* _What the task asks_
In these records, how many lines contain "date"? Please reply with the number only.

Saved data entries

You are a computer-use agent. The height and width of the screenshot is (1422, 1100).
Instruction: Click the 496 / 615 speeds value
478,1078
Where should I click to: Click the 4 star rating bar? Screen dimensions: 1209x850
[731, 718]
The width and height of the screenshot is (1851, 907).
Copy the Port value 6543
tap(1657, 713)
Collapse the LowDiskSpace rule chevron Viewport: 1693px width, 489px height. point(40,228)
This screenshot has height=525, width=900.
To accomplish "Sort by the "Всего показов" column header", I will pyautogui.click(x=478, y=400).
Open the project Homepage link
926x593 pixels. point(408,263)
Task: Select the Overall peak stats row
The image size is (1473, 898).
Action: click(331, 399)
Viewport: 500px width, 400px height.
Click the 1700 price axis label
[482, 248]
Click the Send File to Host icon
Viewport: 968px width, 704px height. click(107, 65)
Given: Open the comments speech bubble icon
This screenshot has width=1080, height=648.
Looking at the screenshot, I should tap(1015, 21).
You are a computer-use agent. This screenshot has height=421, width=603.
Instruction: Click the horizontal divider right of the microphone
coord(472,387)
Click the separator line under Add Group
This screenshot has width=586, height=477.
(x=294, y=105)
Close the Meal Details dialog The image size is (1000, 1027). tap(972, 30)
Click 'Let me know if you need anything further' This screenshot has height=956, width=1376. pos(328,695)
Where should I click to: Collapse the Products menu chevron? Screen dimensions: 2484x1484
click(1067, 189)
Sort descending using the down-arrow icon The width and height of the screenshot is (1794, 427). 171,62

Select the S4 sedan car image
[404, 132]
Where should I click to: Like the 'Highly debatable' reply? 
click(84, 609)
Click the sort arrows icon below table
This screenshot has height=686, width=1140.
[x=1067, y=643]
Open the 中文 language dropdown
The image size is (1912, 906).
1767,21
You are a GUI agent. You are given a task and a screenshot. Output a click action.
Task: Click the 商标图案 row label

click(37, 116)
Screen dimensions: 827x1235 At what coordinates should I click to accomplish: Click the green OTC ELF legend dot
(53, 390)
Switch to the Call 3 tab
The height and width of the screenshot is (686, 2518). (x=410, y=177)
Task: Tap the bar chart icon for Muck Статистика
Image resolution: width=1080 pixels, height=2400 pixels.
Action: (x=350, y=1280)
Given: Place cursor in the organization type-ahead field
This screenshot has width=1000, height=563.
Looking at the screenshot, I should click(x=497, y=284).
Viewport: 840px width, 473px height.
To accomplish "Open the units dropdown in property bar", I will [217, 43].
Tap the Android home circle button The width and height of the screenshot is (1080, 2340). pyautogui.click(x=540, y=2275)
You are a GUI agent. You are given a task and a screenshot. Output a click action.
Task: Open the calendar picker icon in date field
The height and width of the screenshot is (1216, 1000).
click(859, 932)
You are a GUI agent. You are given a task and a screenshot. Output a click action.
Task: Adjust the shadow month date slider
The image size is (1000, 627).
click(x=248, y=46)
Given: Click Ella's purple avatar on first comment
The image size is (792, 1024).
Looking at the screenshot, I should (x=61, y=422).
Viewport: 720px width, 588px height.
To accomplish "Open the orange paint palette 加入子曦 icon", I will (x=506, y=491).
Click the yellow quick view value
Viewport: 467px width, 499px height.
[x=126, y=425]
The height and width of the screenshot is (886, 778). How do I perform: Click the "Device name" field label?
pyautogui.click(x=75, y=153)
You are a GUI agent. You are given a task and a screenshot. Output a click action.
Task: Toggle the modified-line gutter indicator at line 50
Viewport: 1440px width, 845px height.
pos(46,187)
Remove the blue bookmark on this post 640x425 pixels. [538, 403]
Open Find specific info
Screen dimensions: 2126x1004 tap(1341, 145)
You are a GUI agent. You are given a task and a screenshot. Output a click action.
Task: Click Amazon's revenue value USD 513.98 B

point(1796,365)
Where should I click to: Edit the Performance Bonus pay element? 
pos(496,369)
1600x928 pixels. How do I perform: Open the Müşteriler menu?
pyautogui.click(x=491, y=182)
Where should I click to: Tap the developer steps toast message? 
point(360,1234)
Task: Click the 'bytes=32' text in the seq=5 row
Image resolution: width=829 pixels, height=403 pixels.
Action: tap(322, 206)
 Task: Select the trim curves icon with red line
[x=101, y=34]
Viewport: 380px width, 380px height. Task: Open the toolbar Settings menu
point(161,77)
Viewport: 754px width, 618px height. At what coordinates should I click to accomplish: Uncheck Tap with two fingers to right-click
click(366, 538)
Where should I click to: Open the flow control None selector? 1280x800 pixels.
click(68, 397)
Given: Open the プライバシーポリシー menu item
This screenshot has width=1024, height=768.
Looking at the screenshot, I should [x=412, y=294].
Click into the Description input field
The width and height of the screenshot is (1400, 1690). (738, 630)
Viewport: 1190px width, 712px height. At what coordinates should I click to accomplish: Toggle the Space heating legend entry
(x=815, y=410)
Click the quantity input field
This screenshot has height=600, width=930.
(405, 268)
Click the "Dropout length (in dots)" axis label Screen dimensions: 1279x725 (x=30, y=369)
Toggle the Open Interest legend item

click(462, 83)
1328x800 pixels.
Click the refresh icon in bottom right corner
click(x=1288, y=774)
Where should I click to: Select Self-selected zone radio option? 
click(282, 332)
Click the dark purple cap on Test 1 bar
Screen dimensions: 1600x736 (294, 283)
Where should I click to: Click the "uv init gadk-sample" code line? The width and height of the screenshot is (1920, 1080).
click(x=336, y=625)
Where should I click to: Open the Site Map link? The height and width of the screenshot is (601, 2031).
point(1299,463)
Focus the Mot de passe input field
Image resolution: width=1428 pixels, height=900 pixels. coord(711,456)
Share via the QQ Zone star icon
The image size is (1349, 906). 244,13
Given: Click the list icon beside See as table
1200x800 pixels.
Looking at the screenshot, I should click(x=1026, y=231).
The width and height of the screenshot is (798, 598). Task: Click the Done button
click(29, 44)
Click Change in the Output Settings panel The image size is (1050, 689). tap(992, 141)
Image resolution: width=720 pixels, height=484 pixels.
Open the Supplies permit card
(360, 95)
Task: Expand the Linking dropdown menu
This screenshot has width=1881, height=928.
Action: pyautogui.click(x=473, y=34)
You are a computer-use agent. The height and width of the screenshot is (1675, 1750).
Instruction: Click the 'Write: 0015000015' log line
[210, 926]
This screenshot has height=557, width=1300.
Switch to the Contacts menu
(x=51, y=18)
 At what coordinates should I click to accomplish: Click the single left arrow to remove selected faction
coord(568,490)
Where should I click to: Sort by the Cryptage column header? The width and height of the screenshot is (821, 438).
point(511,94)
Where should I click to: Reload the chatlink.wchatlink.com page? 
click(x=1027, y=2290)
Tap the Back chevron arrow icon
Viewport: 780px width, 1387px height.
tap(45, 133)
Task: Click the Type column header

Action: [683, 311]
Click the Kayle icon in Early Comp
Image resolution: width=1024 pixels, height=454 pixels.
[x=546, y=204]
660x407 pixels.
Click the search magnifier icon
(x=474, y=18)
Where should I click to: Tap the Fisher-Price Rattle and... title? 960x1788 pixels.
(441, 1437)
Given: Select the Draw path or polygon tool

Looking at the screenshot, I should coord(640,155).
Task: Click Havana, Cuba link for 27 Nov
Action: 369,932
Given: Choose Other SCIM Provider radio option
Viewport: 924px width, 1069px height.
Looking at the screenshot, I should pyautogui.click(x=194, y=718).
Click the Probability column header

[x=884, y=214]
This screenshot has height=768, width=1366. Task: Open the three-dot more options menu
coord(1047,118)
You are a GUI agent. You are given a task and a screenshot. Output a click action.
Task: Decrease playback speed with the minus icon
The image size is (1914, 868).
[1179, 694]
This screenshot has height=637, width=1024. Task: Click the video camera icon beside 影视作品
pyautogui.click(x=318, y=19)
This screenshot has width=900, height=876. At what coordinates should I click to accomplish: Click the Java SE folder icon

* _Solution for this exercise_
2